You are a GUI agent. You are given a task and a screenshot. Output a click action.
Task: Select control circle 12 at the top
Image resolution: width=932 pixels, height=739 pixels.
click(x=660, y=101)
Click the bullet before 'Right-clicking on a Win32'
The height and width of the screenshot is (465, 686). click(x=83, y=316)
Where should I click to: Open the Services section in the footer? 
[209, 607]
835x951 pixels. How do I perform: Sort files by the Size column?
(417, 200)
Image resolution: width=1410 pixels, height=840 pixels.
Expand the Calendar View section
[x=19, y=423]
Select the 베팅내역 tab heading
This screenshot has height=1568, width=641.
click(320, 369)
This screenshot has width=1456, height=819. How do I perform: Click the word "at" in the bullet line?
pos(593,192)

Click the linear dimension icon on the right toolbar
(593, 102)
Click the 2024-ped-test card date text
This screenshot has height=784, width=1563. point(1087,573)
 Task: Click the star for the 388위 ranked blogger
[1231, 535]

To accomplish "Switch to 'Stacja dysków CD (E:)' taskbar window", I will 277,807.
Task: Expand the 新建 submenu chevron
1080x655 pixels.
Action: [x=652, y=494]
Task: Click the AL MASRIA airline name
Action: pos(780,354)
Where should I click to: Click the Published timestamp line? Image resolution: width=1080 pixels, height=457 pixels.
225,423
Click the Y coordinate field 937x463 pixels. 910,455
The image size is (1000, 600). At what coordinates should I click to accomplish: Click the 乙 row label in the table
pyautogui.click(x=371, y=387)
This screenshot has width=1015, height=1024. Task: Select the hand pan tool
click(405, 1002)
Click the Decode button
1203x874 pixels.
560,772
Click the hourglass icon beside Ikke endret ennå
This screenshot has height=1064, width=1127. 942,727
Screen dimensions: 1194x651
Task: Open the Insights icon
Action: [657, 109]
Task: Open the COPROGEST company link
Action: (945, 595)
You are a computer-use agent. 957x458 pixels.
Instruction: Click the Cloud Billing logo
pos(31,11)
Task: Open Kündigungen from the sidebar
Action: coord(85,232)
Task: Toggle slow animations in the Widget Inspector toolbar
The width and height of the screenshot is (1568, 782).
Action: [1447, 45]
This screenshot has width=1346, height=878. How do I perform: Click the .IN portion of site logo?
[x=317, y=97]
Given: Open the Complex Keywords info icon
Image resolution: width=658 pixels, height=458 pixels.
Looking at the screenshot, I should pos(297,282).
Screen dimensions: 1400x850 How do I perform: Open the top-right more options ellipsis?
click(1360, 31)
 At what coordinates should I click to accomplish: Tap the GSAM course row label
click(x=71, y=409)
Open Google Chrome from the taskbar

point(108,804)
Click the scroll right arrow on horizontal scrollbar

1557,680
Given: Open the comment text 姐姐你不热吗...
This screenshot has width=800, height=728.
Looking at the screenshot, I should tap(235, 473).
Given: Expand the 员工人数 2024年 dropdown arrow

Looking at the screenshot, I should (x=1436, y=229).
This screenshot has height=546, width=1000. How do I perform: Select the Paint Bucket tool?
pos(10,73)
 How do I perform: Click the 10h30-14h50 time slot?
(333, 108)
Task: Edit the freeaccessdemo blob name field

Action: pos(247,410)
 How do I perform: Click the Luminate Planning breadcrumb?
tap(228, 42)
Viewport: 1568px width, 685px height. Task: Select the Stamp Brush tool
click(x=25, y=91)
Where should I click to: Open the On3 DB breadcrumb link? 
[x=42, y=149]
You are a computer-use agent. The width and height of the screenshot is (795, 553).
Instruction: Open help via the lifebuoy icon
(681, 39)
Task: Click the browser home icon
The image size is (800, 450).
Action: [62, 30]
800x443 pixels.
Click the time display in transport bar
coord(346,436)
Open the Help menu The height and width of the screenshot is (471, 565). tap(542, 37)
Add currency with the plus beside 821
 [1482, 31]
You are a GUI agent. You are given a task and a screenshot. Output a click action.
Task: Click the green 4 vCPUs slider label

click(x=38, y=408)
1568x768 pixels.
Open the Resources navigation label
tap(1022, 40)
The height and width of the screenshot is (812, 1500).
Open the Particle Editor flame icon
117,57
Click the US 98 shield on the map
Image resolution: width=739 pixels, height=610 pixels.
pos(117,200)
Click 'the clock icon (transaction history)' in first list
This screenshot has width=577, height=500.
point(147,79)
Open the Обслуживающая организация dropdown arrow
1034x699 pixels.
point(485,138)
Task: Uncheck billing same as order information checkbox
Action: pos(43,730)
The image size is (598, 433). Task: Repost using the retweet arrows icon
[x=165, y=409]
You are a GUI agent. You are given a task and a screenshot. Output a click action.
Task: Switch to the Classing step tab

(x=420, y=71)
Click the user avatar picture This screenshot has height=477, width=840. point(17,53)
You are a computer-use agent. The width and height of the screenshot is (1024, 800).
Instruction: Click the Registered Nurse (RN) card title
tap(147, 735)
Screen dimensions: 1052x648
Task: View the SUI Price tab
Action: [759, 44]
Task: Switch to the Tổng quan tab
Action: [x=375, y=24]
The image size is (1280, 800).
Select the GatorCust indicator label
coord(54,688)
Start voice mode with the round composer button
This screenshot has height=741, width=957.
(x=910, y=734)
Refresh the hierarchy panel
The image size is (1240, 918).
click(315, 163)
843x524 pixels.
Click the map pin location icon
- - -
(THE TASK): Set out every line of the listing above as a Markdown table with two columns, No. and Text, leaving out blank lines.

(RESPONSE):
| No. | Text |
|---|---|
| 1 | You are a GUI agent. You are given a task and a screenshot. Output a click action. |
| 2 | Task: Select control circle 12 at the top |
| 3 | Image resolution: width=932 pixels, height=739 pixels. |
| 4 | click(x=660, y=101) |
| 5 | Click the bullet before 'Right-clicking on a Win32' |
| 6 | The height and width of the screenshot is (465, 686). click(x=83, y=316) |
| 7 | Where should I click to: Open the Services section in the footer?  |
| 8 | [209, 607] |
| 9 | 835x951 pixels. How do I perform: Sort files by the Size column? |
| 10 | (417, 200) |
| 11 | Image resolution: width=1410 pixels, height=840 pixels. |
| 12 | Expand the Calendar View section |
| 13 | [x=19, y=423] |
| 14 | Select the 베팅내역 tab heading |
| 15 | This screenshot has height=1568, width=641. |
| 16 | click(320, 369) |
| 17 | This screenshot has width=1456, height=819. How do I perform: Click the word "at" in the bullet line? |
| 18 | pos(593,192) |
| 19 | Click the linear dimension icon on the right toolbar |
| 20 | (593, 102) |
| 21 | Click the 2024-ped-test card date text |
| 22 | This screenshot has height=784, width=1563. point(1087,573) |
| 23 |  Task: Click the star for the 388위 ranked blogger |
| 24 | [1231, 535] |
| 25 | To accomplish "Switch to 'Stacja dysków CD (E:)' taskbar window", I will 277,807. |
| 26 | Task: Expand the 新建 submenu chevron |
| 27 | 1080x655 pixels. |
| 28 | Action: [x=652, y=494] |
| 29 | Task: Click the AL MASRIA airline name |
| 30 | Action: pos(780,354) |
| 31 | Where should I click to: Click the Published timestamp line? Image resolution: width=1080 pixels, height=457 pixels. |
| 32 | 225,423 |
| 33 | Click the Y coordinate field 937x463 pixels. 910,455 |
| 34 | The image size is (1000, 600). At what coordinates should I click to accomplish: Click the 乙 row label in the table |
| 35 | pyautogui.click(x=371, y=387) |
| 36 | This screenshot has width=1015, height=1024. Task: Select the hand pan tool |
| 37 | click(405, 1002) |
| 38 | Click the Decode button |
| 39 | 1203x874 pixels. |
| 40 | 560,772 |
| 41 | Click the hourglass icon beside Ikke endret ennå |
| 42 | This screenshot has height=1064, width=1127. 942,727 |
| 43 | Screen dimensions: 1194x651 |
| 44 | Task: Open the Insights icon |
| 45 | Action: [657, 109] |
| 46 | Task: Open the COPROGEST company link |
| 47 | Action: (945, 595) |
| 48 | You are a computer-use agent. 957x458 pixels. |
| 49 | Instruction: Click the Cloud Billing logo |
| 50 | pos(31,11) |
| 51 | Task: Open Kündigungen from the sidebar |
| 52 | Action: coord(85,232) |
| 53 | Task: Toggle slow animations in the Widget Inspector toolbar |
| 54 | The width and height of the screenshot is (1568, 782). |
| 55 | Action: [1447, 45] |
| 56 | This screenshot has width=1346, height=878. How do I perform: Click the .IN portion of site logo? |
| 57 | [x=317, y=97] |
| 58 | Given: Open the Complex Keywords info icon |
| 59 | Image resolution: width=658 pixels, height=458 pixels. |
| 60 | Looking at the screenshot, I should pos(297,282). |
| 61 | Screen dimensions: 1400x850 How do I perform: Open the top-right more options ellipsis? |
| 62 | click(1360, 31) |
| 63 |  At what coordinates should I click to accomplish: Tap the GSAM course row label |
| 64 | click(x=71, y=409) |
| 65 | Open Google Chrome from the taskbar |
| 66 | point(108,804) |
| 67 | Click the scroll right arrow on horizontal scrollbar |
| 68 | 1557,680 |
| 69 | Given: Open the comment text 姐姐你不热吗... |
| 70 | This screenshot has width=800, height=728. |
| 71 | Looking at the screenshot, I should tap(235, 473). |
| 72 | Given: Expand the 员工人数 2024年 dropdown arrow |
| 73 | Looking at the screenshot, I should (x=1436, y=229). |
| 74 | This screenshot has height=546, width=1000. How do I perform: Select the Paint Bucket tool? |
| 75 | pos(10,73) |
| 76 |  How do I perform: Click the 10h30-14h50 time slot? |
| 77 | (333, 108) |
| 78 | Task: Edit the freeaccessdemo blob name field |
| 79 | Action: pos(247,410) |
| 80 |  How do I perform: Click the Luminate Planning breadcrumb? |
| 81 | tap(228, 42) |
| 82 | Viewport: 1568px width, 685px height. Task: Select the Stamp Brush tool |
| 83 | click(x=25, y=91) |
| 84 | Where should I click to: Open the On3 DB breadcrumb link?  |
| 85 | [x=42, y=149] |
| 86 | You are a computer-use agent. The width and height of the screenshot is (795, 553). |
| 87 | Instruction: Open help via the lifebuoy icon |
| 88 | (681, 39) |
| 89 | Task: Click the browser home icon |
| 90 | The image size is (800, 450). |
| 91 | Action: [62, 30] |
| 92 | 800x443 pixels. |
| 93 | Click the time display in transport bar |
| 94 | coord(346,436) |
| 95 | Open the Help menu The height and width of the screenshot is (471, 565). tap(542, 37) |
| 96 | Add currency with the plus beside 821 |
| 97 |  [1482, 31] |
| 98 | You are a GUI agent. You are given a task and a screenshot. Output a click action. |
| 99 | Task: Click the green 4 vCPUs slider label |
| 100 | click(x=38, y=408) |
| 101 | 1568x768 pixels. |
| 102 | Open the Resources navigation label |
| 103 | tap(1022, 40) |
| 104 | The height and width of the screenshot is (812, 1500). |
| 105 | Open the Particle Editor flame icon |
| 106 | 117,57 |
| 107 | Click the US 98 shield on the map |
| 108 | Image resolution: width=739 pixels, height=610 pixels. |
| 109 | pos(117,200) |
| 110 | Click 'the clock icon (transaction history)' in first list |
| 111 | This screenshot has width=577, height=500. |
| 112 | point(147,79) |
| 113 | Open the Обслуживающая организация dropdown arrow |
| 114 | 1034x699 pixels. |
| 115 | point(485,138) |
| 116 | Task: Uncheck billing same as order information checkbox |
| 117 | Action: pos(43,730) |
| 118 | The image size is (598, 433). Task: Repost using the retweet arrows icon |
| 119 | [x=165, y=409] |
| 120 | You are a GUI agent. You are given a task and a screenshot. Output a click action. |
| 121 | Task: Switch to the Classing step tab |
| 122 | (x=420, y=71) |
| 123 | Click the user avatar picture This screenshot has height=477, width=840. point(17,53) |
| 124 | You are a computer-use agent. The width and height of the screenshot is (1024, 800). |
| 125 | Instruction: Click the Registered Nurse (RN) card title |
| 126 | tap(147, 735) |
| 127 | Screen dimensions: 1052x648 |
| 128 | Task: View the SUI Price tab |
| 129 | Action: [759, 44] |
| 130 | Task: Switch to the Tổng quan tab |
| 131 | Action: [x=375, y=24] |
| 132 | The image size is (1280, 800). |
| 133 | Select the GatorCust indicator label |
| 134 | coord(54,688) |
| 135 | Start voice mode with the round composer button |
| 136 | This screenshot has height=741, width=957. |
| 137 | (x=910, y=734) |
| 138 | Refresh the hierarchy panel |
| 139 | The image size is (1240, 918). |
| 140 | click(315, 163) |
| 141 | 843x524 pixels. |
| 142 | Click the map pin location icon |